In addition to the NO/O₂⁻radical-radical interaction, alternative protective mechanisms against NO-induced toxicity may operate. In RAW 264.7 macrophages, cyclooxygenase-2 expression protects against NO-evoked apoptosis (von Knethen and Brüne, 1997); in hepatocytes, HSP 70 expression confers resistance (Kim et al., 1997); and activation of phosphatidylinositol 3-kinase mediates protection against peroxynitrite in PC12 cells (Spear et al., 1997). Often, cytokines or growth factors circumvent cell death under various settings. For MC, Mooney et al. (1997) reported that insulin-like growth factor (IGF)-I and -II and basic fibroblast growth factor suppressed apoptosis induced by serum deprivation, whereas transforming growth factor-β1, epidermal growth factor, and platelet-derived growth factor had no effect. IGF-I and -II also provided protection from etoposide- or cycloheximide-induced apoptosis (Mooney et al., 1997), although responsible mechanisms remained largely unknown. Therefore, we intended to corroborate protection by using FCS and specifically to address the likely involvement of MAPK. Our results (Fig. 3) show that 10% FCS protected MC against NO-induced DNA fragmentation by p42/44 MAPK phosphorylation. A cause-effect relation between MAPK activation and protection was established by the addition of the MEK inhibitor PD 98059. PD 98059 significantly abrogated FCS-evoked protection. These results support the concept that p42/44 MAPK activation conveys protection in MC. A similar mechanism has been described for primary rat cerebellar granule neurons in which the pituitary adenylate cyclase-activating polypeptide 38 induced protection against potassium deprivation via p42/44 MAPK activation through a cAMP-dependent pathway (Villalba et al., 1997).

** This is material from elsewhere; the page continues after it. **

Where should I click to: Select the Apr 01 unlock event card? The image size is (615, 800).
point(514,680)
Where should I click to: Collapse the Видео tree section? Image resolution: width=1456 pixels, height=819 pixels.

In conclusion, the inflammatory mediator NO can induce apoptosis in rat MC through JNK1/2 activation. At the same time, cells elaborated different mechanisms to protect themselves. The simultaneous generation of NO and O₂⁻ allows avoidance of radical-induced toxicity as long as reduced GSH is present, whereas FCS conveys protection by causing p42/44 MAPK activation.

The involvement of different signaling pathways emphasizes how agonists such as IgA or anti-Thy1.1 antibodies can trigger a complex phenomenon such as glomerulonephritis that encompasses mesangial cell proliferation and cell death.